• [THE REQUEST] Reproduce each of the rows below verbatim, leaving out the pictures.

• [STORED DATA]
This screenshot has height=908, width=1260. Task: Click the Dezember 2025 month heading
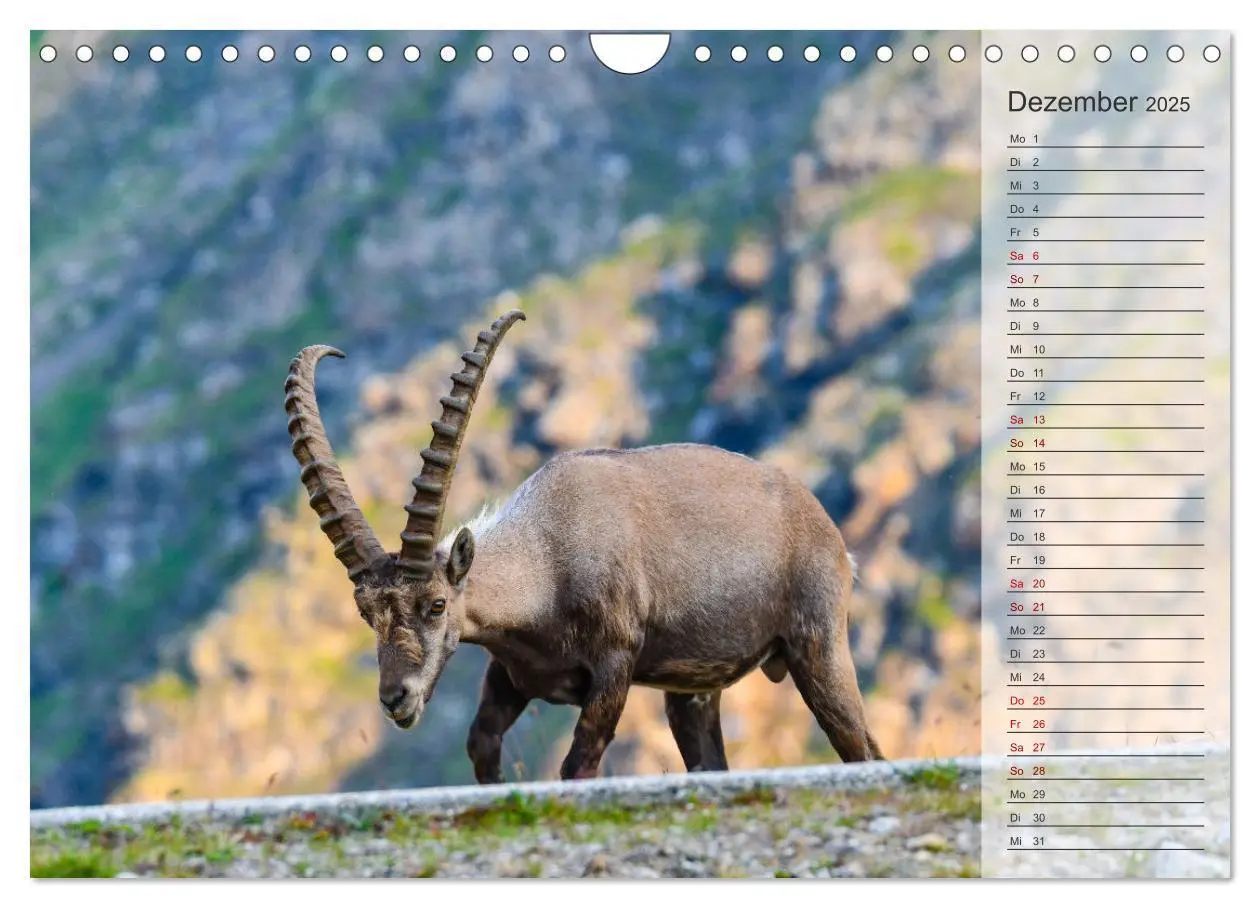coord(1098,102)
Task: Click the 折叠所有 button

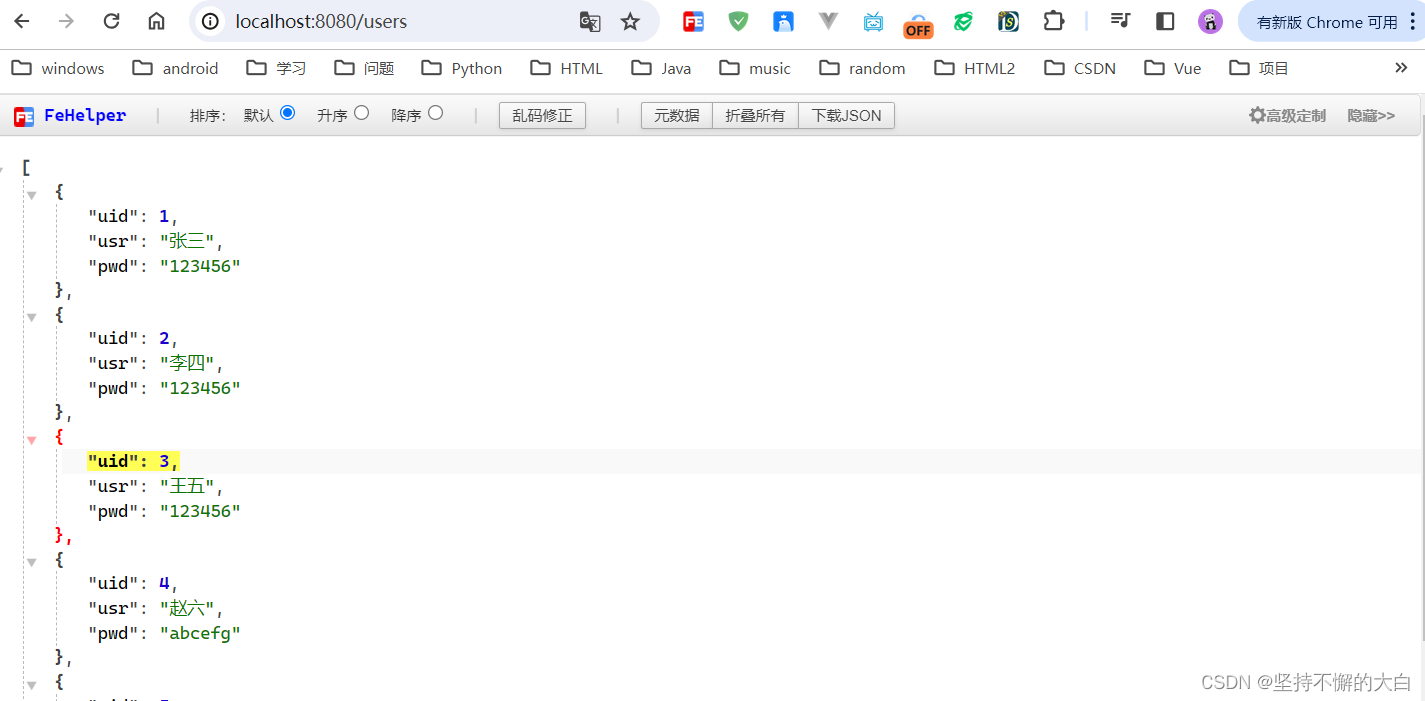Action: tap(755, 115)
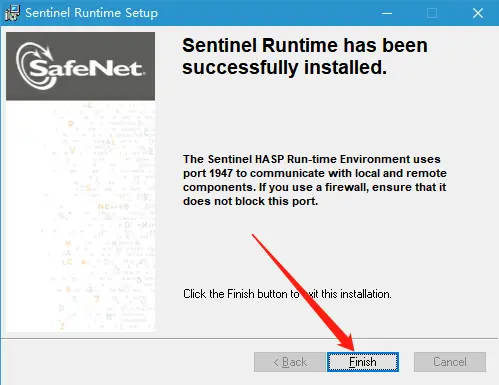Maximize the Sentinel Runtime Setup window
This screenshot has height=385, width=499.
432,13
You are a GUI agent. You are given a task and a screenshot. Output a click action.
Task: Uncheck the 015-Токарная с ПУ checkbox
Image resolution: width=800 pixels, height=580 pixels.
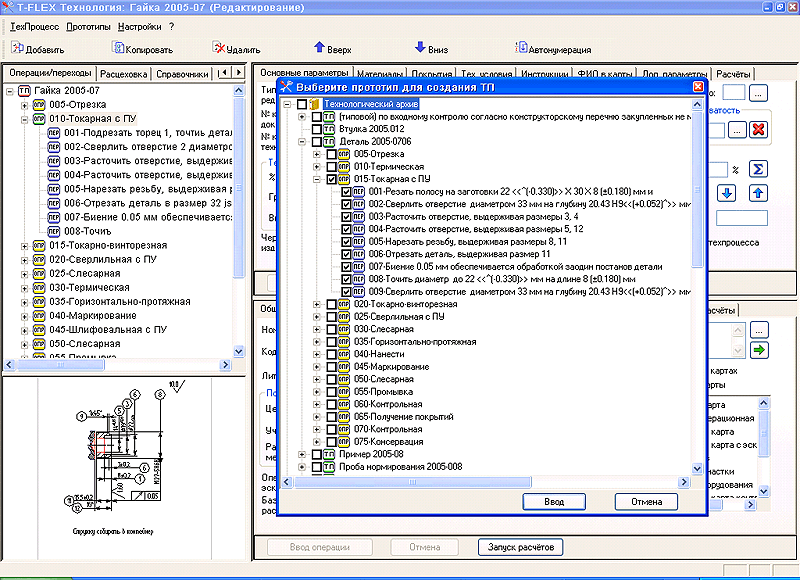click(331, 179)
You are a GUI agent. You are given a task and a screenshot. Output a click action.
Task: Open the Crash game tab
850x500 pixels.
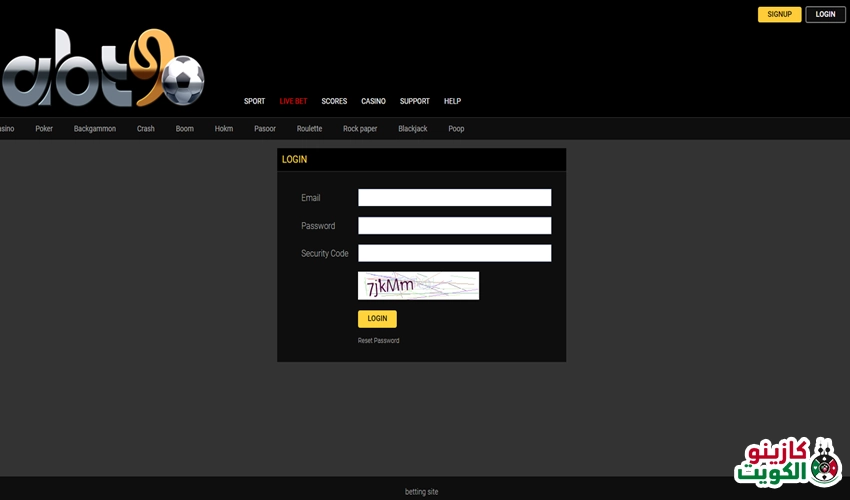click(x=146, y=129)
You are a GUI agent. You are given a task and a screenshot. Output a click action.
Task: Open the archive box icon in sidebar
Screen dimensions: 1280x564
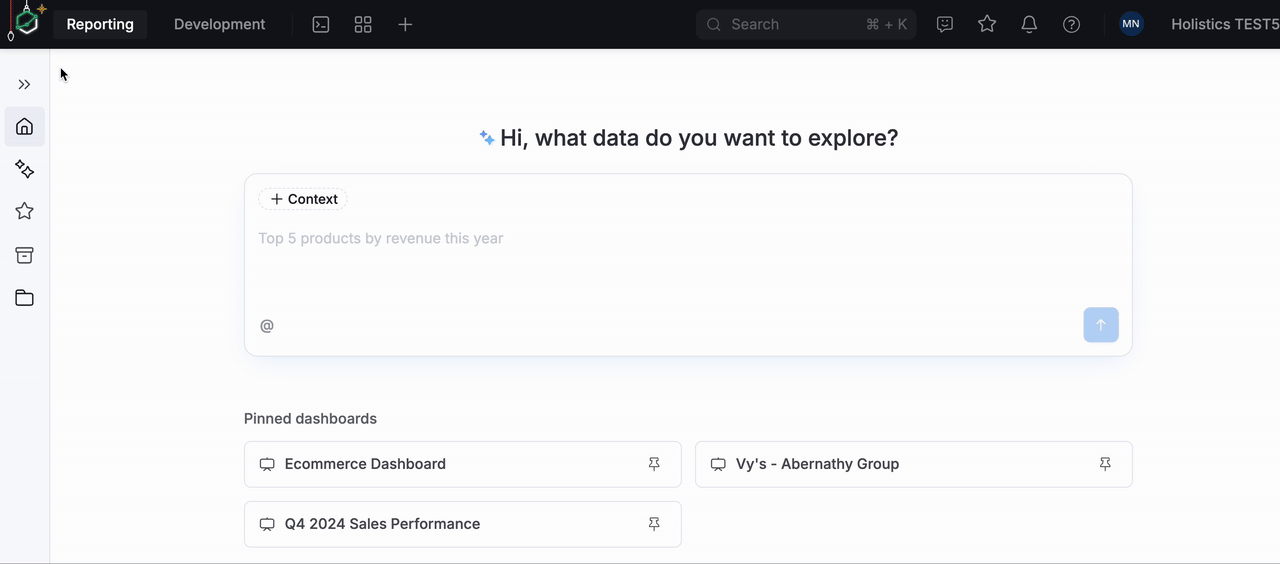pos(25,255)
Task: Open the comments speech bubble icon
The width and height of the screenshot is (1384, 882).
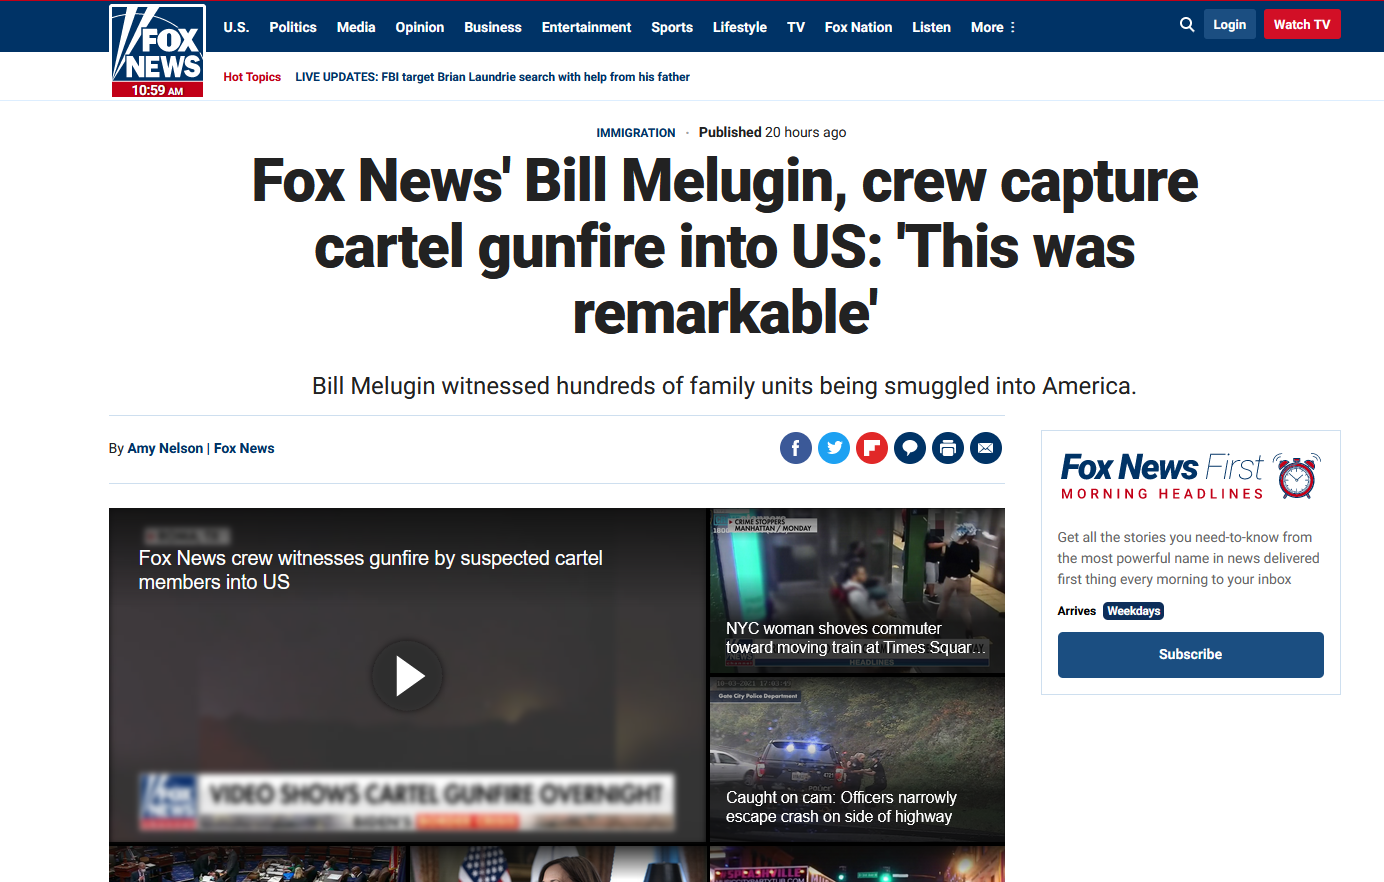Action: [x=910, y=448]
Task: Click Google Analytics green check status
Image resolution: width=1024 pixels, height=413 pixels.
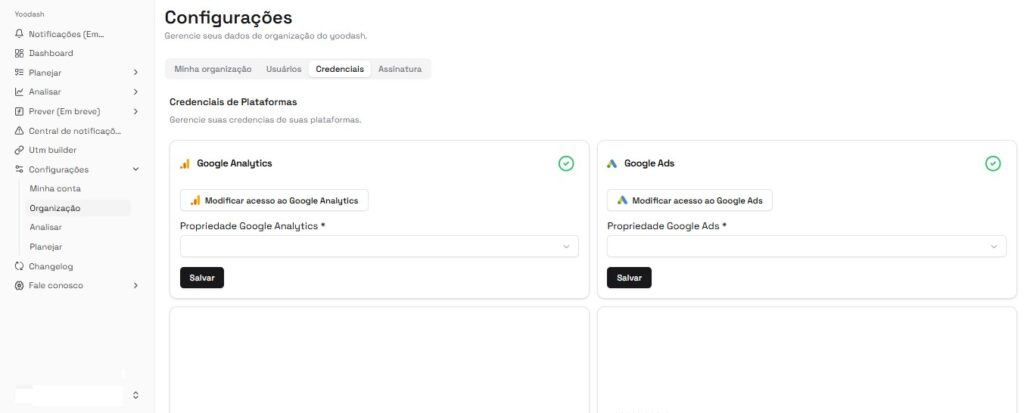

• [PROBLEM SOLUTION]
This screenshot has height=908, width=1260. Task: Click the Dezember 2025 month heading
coord(1098,102)
Task: Click the 折叠所有 button

Action: tap(755, 115)
Maximize the Sentinel Runtime Setup window
This screenshot has height=385, width=499.
432,13
You are a GUI agent. You are given a task and a screenshot. Output a click action.
Task: Uncheck the 015-Токарная с ПУ checkbox
Image resolution: width=800 pixels, height=580 pixels.
click(331, 179)
You are a GUI agent. You are given a task and a screenshot. Output a click action.
Task: Open the Crash game tab
850x500 pixels.
click(x=146, y=129)
You are a GUI agent. You are given a task and a screenshot. Output a click action.
Task: Open the archive box icon in sidebar
Screen dimensions: 1280x564
pos(25,255)
Task: Open the comments speech bubble icon
The width and height of the screenshot is (1384, 882).
Action: [x=910, y=448]
Task: Click Google Analytics green check status
Image resolution: width=1024 pixels, height=413 pixels.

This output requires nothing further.